'a mask prediction' in Sec. 3.2.2 of Paper

Question

'a mask prediction' in Sec. 3.2.2 of Paper

Closed this issue 2 months ago · 5 comments

Huster-Hq commented 3 months ago

Is the mask prediction single channel, i.e., H×W×1?

hkchengrex commented 3 months ago

Yes.

Answer 1 · 2024-07-12T09:07:11.000Z

I have a question about the detail of Object Memory：

The object memory are computed by N pooling masks $W$. However, these pooling masks do not have a constraint label, unlike the mask $M_l$ projected from the pixel features constrained by GT mask. I can't understand the information contained in these pooling masks and why one half can be foreground predictions and the other half is background predictions. I wonder if you have directly visualized these masks.

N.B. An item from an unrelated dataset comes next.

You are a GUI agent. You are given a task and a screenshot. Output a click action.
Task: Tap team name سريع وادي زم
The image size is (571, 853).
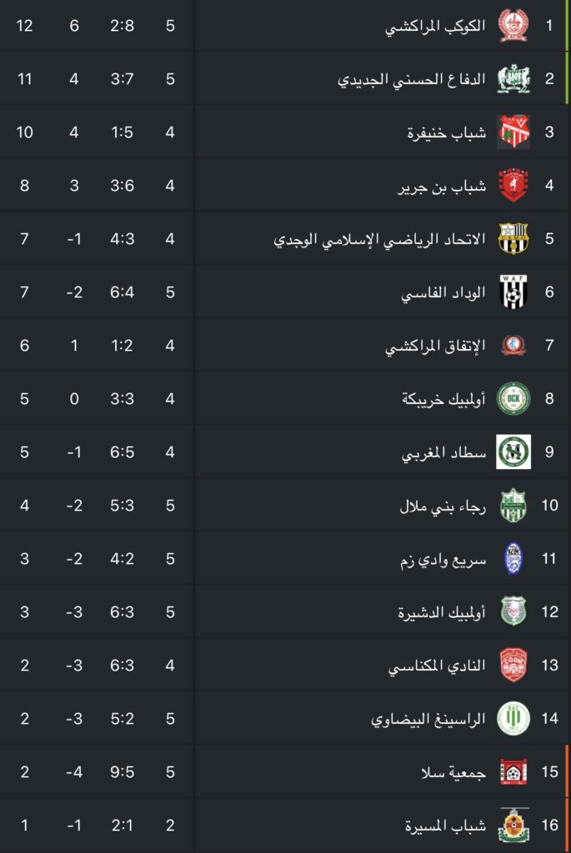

Answer 2 · 2024-07-12T13:47:50.000Z

Isn't $W$ generated by the memory feature $F$ through a MLP?

Answer 3 · 2024-07-12T13:50:27.000Z

What do you mean by "constraint label"? W is directly constructed from M_l in the screenshot that you provided. There are no additional transformations. Those masks are just the masks in Figure 4 (and their inverse).

Figure 4 shows the $M_l$ rather than pooling masks $W$.

Answer 4 · 2024-07-12T15:19:45.000Z

Oh, right. Sorry -- it slipped my mind. We have visualized them before at some point. IIRC those masks are rather diffuse and don't have very recognizable patterns. They are learned end-to-end.